Exercise objective:
The expected output is the first line of the data below and every line after it, up to and including the line containing "Given: Collapse the 特色转换 section", each reproduced exactly.

----- Dataset extract

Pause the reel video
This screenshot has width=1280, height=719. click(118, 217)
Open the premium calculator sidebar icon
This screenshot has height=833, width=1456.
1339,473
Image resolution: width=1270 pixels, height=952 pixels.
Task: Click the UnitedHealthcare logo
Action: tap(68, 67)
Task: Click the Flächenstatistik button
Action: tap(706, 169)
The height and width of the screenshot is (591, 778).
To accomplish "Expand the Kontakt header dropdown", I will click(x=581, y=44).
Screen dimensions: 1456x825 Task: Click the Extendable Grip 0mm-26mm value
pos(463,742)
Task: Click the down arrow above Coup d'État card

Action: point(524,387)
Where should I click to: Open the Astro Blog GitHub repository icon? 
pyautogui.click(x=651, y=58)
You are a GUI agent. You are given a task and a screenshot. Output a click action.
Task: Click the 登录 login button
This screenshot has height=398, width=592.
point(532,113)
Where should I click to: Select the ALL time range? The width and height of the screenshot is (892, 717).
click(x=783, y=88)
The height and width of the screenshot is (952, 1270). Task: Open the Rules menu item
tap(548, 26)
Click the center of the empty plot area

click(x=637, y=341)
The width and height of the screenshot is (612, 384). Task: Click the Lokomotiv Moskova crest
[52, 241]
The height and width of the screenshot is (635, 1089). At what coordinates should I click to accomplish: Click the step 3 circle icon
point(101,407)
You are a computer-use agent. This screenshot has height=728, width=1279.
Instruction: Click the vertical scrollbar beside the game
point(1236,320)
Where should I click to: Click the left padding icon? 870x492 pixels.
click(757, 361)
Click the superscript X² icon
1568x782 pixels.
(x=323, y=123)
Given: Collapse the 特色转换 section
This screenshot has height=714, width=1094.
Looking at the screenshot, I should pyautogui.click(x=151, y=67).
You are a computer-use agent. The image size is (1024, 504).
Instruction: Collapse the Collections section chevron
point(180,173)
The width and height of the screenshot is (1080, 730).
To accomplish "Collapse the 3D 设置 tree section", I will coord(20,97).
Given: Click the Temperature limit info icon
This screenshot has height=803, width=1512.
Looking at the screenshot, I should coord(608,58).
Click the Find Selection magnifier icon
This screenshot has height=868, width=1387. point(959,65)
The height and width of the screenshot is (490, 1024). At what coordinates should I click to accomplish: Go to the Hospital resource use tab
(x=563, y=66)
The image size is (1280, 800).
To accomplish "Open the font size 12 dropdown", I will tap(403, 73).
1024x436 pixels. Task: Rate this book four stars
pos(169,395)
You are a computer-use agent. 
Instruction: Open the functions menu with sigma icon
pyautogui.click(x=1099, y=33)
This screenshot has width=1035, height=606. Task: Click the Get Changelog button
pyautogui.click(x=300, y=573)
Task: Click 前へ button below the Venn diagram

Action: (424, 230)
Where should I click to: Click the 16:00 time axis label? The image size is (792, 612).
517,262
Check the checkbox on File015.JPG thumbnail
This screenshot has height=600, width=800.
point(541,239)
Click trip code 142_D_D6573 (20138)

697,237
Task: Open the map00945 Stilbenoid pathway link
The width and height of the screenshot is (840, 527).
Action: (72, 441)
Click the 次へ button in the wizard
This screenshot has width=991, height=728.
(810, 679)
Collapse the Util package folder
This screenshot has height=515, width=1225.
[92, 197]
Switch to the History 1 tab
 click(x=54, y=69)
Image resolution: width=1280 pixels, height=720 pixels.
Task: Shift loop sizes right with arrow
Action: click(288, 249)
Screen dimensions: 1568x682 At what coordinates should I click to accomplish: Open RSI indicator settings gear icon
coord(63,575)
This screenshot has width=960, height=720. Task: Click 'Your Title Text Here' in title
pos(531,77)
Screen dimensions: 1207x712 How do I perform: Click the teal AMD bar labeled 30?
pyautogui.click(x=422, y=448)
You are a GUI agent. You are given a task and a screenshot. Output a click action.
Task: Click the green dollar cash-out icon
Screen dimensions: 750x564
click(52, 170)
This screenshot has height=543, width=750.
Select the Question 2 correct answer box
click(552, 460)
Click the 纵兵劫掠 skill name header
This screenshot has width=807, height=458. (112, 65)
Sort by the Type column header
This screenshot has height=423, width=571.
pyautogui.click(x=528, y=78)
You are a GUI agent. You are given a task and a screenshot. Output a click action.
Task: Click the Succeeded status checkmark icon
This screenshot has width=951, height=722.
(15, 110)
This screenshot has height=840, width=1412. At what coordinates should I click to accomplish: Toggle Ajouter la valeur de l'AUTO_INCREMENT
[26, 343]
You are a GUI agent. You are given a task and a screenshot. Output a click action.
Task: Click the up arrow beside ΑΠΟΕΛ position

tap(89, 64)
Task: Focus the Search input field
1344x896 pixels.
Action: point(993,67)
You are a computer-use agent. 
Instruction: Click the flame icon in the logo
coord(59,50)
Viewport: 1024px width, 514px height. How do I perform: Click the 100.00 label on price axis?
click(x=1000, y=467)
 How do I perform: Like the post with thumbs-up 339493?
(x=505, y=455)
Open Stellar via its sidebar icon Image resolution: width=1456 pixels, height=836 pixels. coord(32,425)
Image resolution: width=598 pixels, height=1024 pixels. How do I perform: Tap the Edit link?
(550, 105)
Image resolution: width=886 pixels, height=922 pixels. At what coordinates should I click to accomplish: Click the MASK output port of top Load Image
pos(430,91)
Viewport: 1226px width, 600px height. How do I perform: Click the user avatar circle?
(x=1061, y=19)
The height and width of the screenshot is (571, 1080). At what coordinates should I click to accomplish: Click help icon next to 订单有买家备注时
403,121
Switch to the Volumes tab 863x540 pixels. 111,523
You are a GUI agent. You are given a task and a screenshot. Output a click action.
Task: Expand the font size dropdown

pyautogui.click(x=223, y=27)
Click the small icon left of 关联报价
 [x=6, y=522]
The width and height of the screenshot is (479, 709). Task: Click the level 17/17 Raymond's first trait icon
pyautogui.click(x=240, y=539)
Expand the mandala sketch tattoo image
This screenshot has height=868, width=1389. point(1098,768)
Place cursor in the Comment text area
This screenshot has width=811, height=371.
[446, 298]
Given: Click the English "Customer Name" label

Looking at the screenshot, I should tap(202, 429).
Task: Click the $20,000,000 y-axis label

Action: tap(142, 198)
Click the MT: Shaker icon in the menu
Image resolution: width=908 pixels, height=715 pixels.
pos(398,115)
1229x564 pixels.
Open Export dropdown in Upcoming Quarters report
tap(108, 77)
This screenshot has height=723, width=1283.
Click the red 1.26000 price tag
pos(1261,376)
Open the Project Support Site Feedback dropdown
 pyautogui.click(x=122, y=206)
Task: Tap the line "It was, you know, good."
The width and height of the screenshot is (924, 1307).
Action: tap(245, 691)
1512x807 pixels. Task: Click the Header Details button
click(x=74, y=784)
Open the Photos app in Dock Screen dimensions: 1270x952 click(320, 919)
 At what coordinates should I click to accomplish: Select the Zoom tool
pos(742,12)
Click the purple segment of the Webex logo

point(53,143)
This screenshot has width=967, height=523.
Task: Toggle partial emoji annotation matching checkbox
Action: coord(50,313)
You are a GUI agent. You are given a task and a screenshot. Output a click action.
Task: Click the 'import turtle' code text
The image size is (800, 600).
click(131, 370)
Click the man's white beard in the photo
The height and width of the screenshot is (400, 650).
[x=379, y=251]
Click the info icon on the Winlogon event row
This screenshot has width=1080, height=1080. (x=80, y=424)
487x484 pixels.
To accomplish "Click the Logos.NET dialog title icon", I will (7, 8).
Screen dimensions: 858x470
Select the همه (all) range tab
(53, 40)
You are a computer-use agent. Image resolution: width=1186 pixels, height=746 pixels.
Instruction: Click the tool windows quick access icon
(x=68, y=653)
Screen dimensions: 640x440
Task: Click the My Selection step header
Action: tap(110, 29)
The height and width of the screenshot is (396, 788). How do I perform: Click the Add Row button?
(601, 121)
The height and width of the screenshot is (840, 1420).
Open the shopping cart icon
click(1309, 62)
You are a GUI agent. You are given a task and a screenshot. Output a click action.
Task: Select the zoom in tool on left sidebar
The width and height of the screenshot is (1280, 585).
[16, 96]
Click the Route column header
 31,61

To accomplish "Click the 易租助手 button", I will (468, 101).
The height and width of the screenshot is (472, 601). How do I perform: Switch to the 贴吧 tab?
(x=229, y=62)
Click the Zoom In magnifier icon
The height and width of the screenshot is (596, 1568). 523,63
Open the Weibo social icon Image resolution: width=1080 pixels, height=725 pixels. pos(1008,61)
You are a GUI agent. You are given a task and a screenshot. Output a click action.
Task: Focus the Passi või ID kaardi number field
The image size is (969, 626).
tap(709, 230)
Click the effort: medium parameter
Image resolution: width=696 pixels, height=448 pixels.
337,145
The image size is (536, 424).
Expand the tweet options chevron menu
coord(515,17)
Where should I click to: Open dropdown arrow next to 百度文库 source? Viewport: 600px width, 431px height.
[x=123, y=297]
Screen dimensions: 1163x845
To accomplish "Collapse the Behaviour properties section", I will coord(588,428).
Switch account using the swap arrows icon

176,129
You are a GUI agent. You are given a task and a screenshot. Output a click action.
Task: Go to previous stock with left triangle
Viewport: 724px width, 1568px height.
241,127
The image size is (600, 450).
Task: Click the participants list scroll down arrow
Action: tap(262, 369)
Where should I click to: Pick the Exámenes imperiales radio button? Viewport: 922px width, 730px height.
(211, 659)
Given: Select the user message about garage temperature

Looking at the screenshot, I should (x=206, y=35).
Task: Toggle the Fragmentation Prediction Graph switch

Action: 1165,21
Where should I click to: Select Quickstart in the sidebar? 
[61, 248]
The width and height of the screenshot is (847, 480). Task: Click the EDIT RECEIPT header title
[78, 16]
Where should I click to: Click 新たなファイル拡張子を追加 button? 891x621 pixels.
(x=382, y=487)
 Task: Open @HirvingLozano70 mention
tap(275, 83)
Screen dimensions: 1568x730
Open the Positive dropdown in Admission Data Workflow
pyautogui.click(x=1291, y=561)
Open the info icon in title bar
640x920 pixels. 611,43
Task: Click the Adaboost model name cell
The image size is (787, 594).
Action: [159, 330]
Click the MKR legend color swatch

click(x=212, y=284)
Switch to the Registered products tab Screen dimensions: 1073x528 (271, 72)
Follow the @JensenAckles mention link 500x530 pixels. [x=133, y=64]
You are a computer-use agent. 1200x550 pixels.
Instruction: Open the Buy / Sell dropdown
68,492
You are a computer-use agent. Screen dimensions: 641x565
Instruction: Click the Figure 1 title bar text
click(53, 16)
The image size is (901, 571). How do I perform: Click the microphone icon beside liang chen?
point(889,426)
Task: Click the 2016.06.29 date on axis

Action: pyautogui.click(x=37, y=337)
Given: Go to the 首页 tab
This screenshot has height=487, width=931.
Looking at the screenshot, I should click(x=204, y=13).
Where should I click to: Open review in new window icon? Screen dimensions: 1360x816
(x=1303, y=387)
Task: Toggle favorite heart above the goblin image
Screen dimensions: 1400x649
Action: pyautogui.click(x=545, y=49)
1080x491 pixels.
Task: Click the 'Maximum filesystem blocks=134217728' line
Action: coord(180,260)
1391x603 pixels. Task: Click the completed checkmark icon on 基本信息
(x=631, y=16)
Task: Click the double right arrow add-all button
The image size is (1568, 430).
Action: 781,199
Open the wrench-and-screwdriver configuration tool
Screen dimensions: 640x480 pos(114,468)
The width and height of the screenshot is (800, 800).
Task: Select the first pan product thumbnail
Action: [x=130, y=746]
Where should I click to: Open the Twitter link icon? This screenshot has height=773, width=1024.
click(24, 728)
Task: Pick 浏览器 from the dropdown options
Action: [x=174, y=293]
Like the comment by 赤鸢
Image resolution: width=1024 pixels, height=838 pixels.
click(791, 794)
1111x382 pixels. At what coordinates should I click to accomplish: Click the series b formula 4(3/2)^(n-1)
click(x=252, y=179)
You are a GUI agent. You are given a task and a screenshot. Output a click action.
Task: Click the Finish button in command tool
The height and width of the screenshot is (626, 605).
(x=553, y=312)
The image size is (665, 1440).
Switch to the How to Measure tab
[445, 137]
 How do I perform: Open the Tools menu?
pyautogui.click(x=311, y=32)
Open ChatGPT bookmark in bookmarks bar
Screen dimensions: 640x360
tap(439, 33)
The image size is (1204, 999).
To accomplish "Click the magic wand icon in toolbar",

----------

Solution for this problem:
Pause the reel video
This screenshot has width=1280, height=719. click(118, 217)
Open the premium calculator sidebar icon
This screenshot has height=833, width=1456.
1339,473
Image resolution: width=1270 pixels, height=952 pixels.
Task: Click the UnitedHealthcare logo
Action: tap(68, 67)
Task: Click the Flächenstatistik button
Action: tap(706, 169)
The height and width of the screenshot is (591, 778).
To accomplish "Expand the Kontakt header dropdown", I will click(x=581, y=44).
Screen dimensions: 1456x825 Task: Click the Extendable Grip 0mm-26mm value
pos(463,742)
Task: Click the down arrow above Coup d'État card

Action: point(524,387)
Where should I click to: Open the Astro Blog GitHub repository icon? 
pyautogui.click(x=651, y=58)
You are a GUI agent. You are given a task and a screenshot. Output a click action.
Task: Click the 登录 login button
This screenshot has height=398, width=592.
point(532,113)
Where should I click to: Select the ALL time range? The width and height of the screenshot is (892, 717).
click(x=783, y=88)
The height and width of the screenshot is (952, 1270). Task: Open the Rules menu item
tap(548, 26)
Click the center of the empty plot area

click(x=637, y=341)
The width and height of the screenshot is (612, 384). Task: Click the Lokomotiv Moskova crest
[52, 241]
The height and width of the screenshot is (635, 1089). At what coordinates should I click to accomplish: Click the step 3 circle icon
point(101,407)
You are a computer-use agent. This screenshot has height=728, width=1279.
Instruction: Click the vertical scrollbar beside the game
point(1236,320)
Where should I click to: Click the left padding icon? 870x492 pixels.
click(757, 361)
Click the superscript X² icon
1568x782 pixels.
(x=323, y=123)
Given: Collapse the 特色转换 section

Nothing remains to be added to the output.